_WHAT TO DO:_ Keep every character as it is and output all of the records.

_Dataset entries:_
=-=-=-=-=

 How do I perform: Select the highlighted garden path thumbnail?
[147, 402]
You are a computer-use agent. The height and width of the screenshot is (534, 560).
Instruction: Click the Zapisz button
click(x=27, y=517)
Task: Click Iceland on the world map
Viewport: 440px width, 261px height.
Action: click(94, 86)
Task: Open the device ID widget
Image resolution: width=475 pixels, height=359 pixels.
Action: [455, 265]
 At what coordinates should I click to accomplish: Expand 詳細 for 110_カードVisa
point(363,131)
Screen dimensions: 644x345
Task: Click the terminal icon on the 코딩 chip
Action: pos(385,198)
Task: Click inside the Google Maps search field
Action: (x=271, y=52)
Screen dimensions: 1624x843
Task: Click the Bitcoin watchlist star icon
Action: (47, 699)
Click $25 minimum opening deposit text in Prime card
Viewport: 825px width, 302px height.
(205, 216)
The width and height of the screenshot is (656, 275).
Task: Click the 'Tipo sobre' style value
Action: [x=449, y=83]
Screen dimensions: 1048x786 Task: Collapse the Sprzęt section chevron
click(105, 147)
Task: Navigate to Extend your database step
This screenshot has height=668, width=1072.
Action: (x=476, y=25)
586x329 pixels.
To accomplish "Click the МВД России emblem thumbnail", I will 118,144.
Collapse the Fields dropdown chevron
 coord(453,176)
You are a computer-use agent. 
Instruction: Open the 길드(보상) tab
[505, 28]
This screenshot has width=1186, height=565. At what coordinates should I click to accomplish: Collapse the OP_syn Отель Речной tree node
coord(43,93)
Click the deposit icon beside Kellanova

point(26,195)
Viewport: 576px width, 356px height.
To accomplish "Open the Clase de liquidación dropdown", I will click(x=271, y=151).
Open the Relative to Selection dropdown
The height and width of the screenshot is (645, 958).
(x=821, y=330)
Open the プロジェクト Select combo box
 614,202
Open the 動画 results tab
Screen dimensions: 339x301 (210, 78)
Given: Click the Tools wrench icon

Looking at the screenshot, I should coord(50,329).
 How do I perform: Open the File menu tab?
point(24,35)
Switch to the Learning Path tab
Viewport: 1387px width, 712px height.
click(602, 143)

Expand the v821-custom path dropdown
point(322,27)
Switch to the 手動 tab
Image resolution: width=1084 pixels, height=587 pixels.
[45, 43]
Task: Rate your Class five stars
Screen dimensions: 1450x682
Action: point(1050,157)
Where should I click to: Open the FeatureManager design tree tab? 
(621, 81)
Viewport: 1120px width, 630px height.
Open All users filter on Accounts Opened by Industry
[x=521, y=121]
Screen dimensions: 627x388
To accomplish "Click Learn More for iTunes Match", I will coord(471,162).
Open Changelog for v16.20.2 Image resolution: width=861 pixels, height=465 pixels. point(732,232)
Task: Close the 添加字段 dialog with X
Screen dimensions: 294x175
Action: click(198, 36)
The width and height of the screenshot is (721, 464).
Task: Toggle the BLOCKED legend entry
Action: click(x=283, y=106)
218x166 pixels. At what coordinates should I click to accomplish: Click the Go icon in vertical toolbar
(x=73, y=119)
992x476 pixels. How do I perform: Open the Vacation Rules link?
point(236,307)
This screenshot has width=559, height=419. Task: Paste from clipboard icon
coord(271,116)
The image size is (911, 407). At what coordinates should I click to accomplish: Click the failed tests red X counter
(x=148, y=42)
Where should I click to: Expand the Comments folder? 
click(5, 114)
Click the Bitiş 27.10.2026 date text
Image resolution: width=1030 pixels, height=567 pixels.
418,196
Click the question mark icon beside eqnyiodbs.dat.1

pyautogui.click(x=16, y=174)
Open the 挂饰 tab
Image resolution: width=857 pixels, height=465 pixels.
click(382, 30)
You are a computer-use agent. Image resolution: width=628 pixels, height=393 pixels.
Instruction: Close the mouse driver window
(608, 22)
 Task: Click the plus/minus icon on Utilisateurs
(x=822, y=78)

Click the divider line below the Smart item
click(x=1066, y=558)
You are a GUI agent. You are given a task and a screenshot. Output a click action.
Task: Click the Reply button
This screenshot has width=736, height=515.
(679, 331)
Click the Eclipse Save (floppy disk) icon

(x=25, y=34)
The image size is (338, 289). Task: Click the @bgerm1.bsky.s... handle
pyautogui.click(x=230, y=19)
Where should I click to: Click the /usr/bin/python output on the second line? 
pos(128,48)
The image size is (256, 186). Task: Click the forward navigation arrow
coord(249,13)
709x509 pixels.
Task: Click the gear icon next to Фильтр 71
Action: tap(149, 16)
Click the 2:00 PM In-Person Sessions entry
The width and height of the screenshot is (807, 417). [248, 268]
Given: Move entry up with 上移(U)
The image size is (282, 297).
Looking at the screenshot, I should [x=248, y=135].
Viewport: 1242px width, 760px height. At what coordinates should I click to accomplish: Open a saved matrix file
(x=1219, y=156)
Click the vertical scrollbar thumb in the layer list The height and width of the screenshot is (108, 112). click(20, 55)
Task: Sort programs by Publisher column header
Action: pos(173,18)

=-=-=-=-=

_TASK RESULT:_
 How do I perform: Select the highlighted garden path thumbnail?
[147, 402]
You are a computer-use agent. The height and width of the screenshot is (534, 560).
Instruction: Click the Zapisz button
click(x=27, y=517)
Task: Click Iceland on the world map
Viewport: 440px width, 261px height.
Action: click(94, 86)
Task: Open the device ID widget
Image resolution: width=475 pixels, height=359 pixels.
Action: [455, 265]
 At what coordinates should I click to accomplish: Expand 詳細 for 110_カードVisa
point(363,131)
Screen dimensions: 644x345
Task: Click the terminal icon on the 코딩 chip
Action: pos(385,198)
Task: Click inside the Google Maps search field
Action: (x=271, y=52)
Screen dimensions: 1624x843
Task: Click the Bitcoin watchlist star icon
Action: (47, 699)
Click $25 minimum opening deposit text in Prime card
Viewport: 825px width, 302px height.
(205, 216)
The width and height of the screenshot is (656, 275).
Task: Click the 'Tipo sobre' style value
Action: [x=449, y=83]
Screen dimensions: 1048x786 Task: Collapse the Sprzęt section chevron
click(105, 147)
Task: Navigate to Extend your database step
This screenshot has height=668, width=1072.
Action: (x=476, y=25)
586x329 pixels.
To accomplish "Click the МВД России emblem thumbnail", I will 118,144.
Collapse the Fields dropdown chevron
 coord(453,176)
You are a computer-use agent. 
Instruction: Open the 길드(보상) tab
[505, 28]
This screenshot has width=1186, height=565. At what coordinates should I click to accomplish: Collapse the OP_syn Отель Речной tree node
coord(43,93)
Click the deposit icon beside Kellanova

point(26,195)
Viewport: 576px width, 356px height.
To accomplish "Open the Clase de liquidación dropdown", I will click(x=271, y=151).
Open the Relative to Selection dropdown
The height and width of the screenshot is (645, 958).
(x=821, y=330)
Open the プロジェクト Select combo box
 614,202
Open the 動画 results tab
Screen dimensions: 339x301 (210, 78)
Given: Click the Tools wrench icon

Looking at the screenshot, I should coord(50,329).
 How do I perform: Open the File menu tab?
point(24,35)
Switch to the Learning Path tab
Viewport: 1387px width, 712px height.
click(602, 143)

Expand the v821-custom path dropdown
point(322,27)
Switch to the 手動 tab
Image resolution: width=1084 pixels, height=587 pixels.
[45, 43]
Task: Rate your Class five stars
Screen dimensions: 1450x682
Action: point(1050,157)
Where should I click to: Open the FeatureManager design tree tab? 
(621, 81)
Viewport: 1120px width, 630px height.
Open All users filter on Accounts Opened by Industry
[x=521, y=121]
Screen dimensions: 627x388
To accomplish "Click Learn More for iTunes Match", I will coord(471,162).
Open Changelog for v16.20.2 Image resolution: width=861 pixels, height=465 pixels. point(732,232)
Task: Close the 添加字段 dialog with X
Screen dimensions: 294x175
Action: click(198, 36)
The width and height of the screenshot is (721, 464).
Task: Toggle the BLOCKED legend entry
Action: click(x=283, y=106)
218x166 pixels. At what coordinates should I click to accomplish: Click the Go icon in vertical toolbar
(x=73, y=119)
992x476 pixels. How do I perform: Open the Vacation Rules link?
point(236,307)
This screenshot has width=559, height=419. Task: Paste from clipboard icon
coord(271,116)
The image size is (911, 407). At what coordinates should I click to accomplish: Click the failed tests red X counter
(x=148, y=42)
Where should I click to: Expand the Comments folder? 
click(5, 114)
Click the Bitiş 27.10.2026 date text
Image resolution: width=1030 pixels, height=567 pixels.
418,196
Click the question mark icon beside eqnyiodbs.dat.1

pyautogui.click(x=16, y=174)
Open the 挂饰 tab
Image resolution: width=857 pixels, height=465 pixels.
click(382, 30)
You are a computer-use agent. Image resolution: width=628 pixels, height=393 pixels.
Instruction: Close the mouse driver window
(608, 22)
 Task: Click the plus/minus icon on Utilisateurs
(x=822, y=78)

Click the divider line below the Smart item
click(x=1066, y=558)
You are a GUI agent. You are given a task and a screenshot. Output a click action.
Task: Click the Reply button
This screenshot has width=736, height=515.
(679, 331)
Click the Eclipse Save (floppy disk) icon

(x=25, y=34)
The image size is (338, 289). Task: Click the @bgerm1.bsky.s... handle
pyautogui.click(x=230, y=19)
Where should I click to: Click the /usr/bin/python output on the second line? 
pos(128,48)
The image size is (256, 186). Task: Click the forward navigation arrow
coord(249,13)
709x509 pixels.
Task: Click the gear icon next to Фильтр 71
Action: tap(149, 16)
Click the 2:00 PM In-Person Sessions entry
The width and height of the screenshot is (807, 417). [248, 268]
Given: Move entry up with 上移(U)
The image size is (282, 297).
Looking at the screenshot, I should [x=248, y=135].
Viewport: 1242px width, 760px height. At what coordinates should I click to accomplish: Open a saved matrix file
(x=1219, y=156)
Click the vertical scrollbar thumb in the layer list The height and width of the screenshot is (108, 112). click(20, 55)
Task: Sort programs by Publisher column header
Action: pos(173,18)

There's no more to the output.